┌──

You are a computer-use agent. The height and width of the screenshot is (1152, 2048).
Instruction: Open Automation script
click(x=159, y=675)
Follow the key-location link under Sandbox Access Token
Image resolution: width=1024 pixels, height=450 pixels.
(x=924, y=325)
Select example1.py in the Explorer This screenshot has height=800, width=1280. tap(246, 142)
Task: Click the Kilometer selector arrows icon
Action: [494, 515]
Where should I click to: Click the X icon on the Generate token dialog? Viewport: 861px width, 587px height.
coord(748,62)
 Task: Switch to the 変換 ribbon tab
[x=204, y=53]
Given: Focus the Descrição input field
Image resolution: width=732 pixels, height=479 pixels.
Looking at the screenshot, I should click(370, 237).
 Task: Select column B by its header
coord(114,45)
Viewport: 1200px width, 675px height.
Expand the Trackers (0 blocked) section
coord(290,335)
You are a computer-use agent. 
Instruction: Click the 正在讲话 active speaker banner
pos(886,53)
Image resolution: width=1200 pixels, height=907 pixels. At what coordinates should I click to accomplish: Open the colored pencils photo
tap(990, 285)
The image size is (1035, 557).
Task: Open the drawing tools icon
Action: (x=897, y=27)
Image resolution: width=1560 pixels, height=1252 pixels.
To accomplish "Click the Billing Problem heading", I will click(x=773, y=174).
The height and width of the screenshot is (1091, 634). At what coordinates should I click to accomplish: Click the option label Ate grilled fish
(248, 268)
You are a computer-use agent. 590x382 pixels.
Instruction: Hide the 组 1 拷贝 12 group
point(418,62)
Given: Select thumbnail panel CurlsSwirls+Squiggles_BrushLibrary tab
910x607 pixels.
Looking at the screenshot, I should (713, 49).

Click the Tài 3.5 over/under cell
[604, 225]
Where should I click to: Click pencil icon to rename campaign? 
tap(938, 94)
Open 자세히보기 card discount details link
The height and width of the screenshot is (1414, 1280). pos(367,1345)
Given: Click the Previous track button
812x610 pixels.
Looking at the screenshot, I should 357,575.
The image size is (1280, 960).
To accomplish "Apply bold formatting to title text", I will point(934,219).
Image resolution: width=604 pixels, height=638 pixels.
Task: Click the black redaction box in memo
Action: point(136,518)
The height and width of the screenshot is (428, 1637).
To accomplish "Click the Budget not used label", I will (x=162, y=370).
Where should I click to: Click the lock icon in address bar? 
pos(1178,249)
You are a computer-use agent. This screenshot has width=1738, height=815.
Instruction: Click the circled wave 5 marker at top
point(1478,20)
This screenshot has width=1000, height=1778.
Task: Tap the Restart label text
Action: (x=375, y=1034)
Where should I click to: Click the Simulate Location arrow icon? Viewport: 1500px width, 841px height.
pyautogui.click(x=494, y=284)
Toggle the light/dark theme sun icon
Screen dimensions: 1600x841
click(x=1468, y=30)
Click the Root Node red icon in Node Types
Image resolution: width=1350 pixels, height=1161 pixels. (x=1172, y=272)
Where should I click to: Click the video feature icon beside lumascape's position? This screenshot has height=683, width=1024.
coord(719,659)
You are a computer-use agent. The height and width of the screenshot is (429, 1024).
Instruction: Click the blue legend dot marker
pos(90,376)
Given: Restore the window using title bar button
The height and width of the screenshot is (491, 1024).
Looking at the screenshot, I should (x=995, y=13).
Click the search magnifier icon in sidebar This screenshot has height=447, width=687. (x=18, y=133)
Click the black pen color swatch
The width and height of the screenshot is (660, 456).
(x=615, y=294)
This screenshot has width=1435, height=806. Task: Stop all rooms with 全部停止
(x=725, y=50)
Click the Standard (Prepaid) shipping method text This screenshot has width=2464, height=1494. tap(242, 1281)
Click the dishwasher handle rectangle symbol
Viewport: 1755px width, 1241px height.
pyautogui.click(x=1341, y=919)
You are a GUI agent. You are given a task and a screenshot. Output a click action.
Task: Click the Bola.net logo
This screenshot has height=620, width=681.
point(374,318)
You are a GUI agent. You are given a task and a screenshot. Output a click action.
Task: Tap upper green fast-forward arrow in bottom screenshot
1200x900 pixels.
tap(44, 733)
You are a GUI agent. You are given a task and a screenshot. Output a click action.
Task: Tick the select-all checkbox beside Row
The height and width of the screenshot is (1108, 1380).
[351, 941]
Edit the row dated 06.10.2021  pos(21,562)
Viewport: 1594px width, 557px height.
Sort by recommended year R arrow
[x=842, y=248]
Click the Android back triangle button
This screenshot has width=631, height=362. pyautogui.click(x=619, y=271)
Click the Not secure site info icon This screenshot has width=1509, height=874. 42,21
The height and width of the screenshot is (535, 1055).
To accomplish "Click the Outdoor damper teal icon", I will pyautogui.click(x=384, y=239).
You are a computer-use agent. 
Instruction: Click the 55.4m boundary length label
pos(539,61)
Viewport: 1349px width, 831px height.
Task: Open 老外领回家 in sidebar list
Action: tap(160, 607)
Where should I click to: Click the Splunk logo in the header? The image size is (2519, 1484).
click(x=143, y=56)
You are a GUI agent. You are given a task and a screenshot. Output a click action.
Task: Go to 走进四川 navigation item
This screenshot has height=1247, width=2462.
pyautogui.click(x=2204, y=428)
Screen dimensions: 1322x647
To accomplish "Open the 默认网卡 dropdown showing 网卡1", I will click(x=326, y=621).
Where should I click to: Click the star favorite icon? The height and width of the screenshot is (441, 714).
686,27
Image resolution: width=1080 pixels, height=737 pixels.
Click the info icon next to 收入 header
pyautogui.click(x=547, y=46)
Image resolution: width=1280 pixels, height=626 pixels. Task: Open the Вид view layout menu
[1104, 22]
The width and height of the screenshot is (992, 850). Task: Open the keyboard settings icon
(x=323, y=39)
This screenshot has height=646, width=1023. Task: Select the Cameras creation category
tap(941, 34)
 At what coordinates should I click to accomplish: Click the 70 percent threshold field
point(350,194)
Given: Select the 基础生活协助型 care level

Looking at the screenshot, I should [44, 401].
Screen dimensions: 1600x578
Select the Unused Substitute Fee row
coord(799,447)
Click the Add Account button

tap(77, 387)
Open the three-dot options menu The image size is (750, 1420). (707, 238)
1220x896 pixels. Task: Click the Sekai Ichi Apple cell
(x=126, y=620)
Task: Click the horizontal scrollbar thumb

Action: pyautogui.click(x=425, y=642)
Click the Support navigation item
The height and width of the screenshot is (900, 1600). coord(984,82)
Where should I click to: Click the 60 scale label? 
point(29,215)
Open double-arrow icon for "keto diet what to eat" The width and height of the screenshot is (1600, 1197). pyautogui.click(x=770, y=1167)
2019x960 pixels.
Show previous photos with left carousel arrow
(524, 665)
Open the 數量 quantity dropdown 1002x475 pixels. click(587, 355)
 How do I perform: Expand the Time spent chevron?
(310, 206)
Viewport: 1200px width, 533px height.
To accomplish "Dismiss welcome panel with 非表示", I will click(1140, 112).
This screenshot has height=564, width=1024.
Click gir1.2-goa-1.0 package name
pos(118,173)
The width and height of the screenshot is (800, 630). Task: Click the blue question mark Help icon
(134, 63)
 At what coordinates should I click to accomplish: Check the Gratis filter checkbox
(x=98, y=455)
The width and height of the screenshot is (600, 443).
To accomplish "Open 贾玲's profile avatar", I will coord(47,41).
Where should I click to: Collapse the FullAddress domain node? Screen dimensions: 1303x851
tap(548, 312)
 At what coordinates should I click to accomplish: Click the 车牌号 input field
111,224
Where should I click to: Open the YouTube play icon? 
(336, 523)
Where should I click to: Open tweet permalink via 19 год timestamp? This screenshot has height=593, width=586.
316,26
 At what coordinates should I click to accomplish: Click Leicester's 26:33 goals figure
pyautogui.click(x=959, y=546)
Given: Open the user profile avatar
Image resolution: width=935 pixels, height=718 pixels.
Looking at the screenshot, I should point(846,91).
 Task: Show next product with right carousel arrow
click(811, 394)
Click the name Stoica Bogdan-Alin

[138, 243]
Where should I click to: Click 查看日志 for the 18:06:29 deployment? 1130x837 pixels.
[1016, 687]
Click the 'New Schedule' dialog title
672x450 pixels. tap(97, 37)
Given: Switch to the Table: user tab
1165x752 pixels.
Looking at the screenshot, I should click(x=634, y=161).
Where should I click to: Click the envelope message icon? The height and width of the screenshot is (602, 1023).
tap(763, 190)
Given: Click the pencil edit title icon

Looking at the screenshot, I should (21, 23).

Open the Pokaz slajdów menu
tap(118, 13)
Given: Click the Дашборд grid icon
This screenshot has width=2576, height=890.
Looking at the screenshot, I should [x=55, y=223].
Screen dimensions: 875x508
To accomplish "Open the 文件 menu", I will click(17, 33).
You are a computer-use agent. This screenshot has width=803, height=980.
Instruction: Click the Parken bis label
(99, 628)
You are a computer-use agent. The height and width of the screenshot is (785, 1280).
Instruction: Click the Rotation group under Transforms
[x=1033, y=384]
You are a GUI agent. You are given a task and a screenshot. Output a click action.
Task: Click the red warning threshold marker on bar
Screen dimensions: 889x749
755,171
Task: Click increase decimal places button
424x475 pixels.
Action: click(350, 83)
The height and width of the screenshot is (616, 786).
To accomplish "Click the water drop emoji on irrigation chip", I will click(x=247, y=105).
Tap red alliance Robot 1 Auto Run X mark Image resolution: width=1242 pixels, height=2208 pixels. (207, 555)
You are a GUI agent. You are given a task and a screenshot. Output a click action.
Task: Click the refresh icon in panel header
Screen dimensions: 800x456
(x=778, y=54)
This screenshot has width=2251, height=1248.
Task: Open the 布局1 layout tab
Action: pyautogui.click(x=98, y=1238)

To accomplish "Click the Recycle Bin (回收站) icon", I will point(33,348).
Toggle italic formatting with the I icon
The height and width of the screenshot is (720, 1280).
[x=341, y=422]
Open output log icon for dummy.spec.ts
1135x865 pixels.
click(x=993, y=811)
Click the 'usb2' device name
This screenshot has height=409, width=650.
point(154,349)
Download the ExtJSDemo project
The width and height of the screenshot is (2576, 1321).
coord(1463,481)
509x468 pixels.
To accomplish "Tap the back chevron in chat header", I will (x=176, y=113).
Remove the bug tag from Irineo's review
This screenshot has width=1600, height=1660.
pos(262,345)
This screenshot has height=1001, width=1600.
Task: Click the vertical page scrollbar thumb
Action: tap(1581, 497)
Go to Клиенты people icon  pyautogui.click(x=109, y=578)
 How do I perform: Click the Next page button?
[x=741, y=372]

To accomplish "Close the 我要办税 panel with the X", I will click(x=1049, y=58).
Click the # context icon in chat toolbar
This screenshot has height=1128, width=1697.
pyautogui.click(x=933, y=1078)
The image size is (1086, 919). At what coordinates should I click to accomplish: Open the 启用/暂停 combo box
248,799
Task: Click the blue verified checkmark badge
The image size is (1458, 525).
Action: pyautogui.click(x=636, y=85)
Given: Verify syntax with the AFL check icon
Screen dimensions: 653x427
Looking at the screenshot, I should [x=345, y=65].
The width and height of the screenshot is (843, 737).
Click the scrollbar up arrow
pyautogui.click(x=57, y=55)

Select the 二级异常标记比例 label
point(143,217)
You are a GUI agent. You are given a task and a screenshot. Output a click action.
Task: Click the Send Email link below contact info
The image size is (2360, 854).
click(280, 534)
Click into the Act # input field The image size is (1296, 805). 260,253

└──

= What you have to do =
Reproduce the lines verbatim, from the line containing "Given: Click the pencil edit title icon" through the line containing "will (x=176, y=113).".

= Task answer =
Given: Click the pencil edit title icon

Looking at the screenshot, I should (21, 23).

Open the Pokaz slajdów menu
tap(118, 13)
Given: Click the Дашборд grid icon
This screenshot has width=2576, height=890.
Looking at the screenshot, I should [x=55, y=223].
Screen dimensions: 875x508
To accomplish "Open the 文件 menu", I will click(17, 33).
You are a computer-use agent. This screenshot has width=803, height=980.
Instruction: Click the Parken bis label
(99, 628)
You are a computer-use agent. The height and width of the screenshot is (785, 1280).
Instruction: Click the Rotation group under Transforms
[x=1033, y=384]
You are a GUI agent. You are given a task and a screenshot. Output a click action.
Task: Click the red warning threshold marker on bar
Screen dimensions: 889x749
755,171
Task: Click increase decimal places button
424x475 pixels.
Action: click(350, 83)
The height and width of the screenshot is (616, 786).
To accomplish "Click the water drop emoji on irrigation chip", I will click(x=247, y=105).
Tap red alliance Robot 1 Auto Run X mark Image resolution: width=1242 pixels, height=2208 pixels. (207, 555)
You are a GUI agent. You are given a task and a screenshot. Output a click action.
Task: Click the refresh icon in panel header
Screen dimensions: 800x456
(x=778, y=54)
This screenshot has width=2251, height=1248.
Task: Open the 布局1 layout tab
Action: pyautogui.click(x=98, y=1238)

To accomplish "Click the Recycle Bin (回收站) icon", I will point(33,348).
Toggle italic formatting with the I icon
The height and width of the screenshot is (720, 1280).
[x=341, y=422]
Open output log icon for dummy.spec.ts
1135x865 pixels.
click(x=993, y=811)
Click the 'usb2' device name
This screenshot has height=409, width=650.
point(154,349)
Download the ExtJSDemo project
The width and height of the screenshot is (2576, 1321).
coord(1463,481)
509x468 pixels.
To accomplish "Tap the back chevron in chat header", I will (x=176, y=113).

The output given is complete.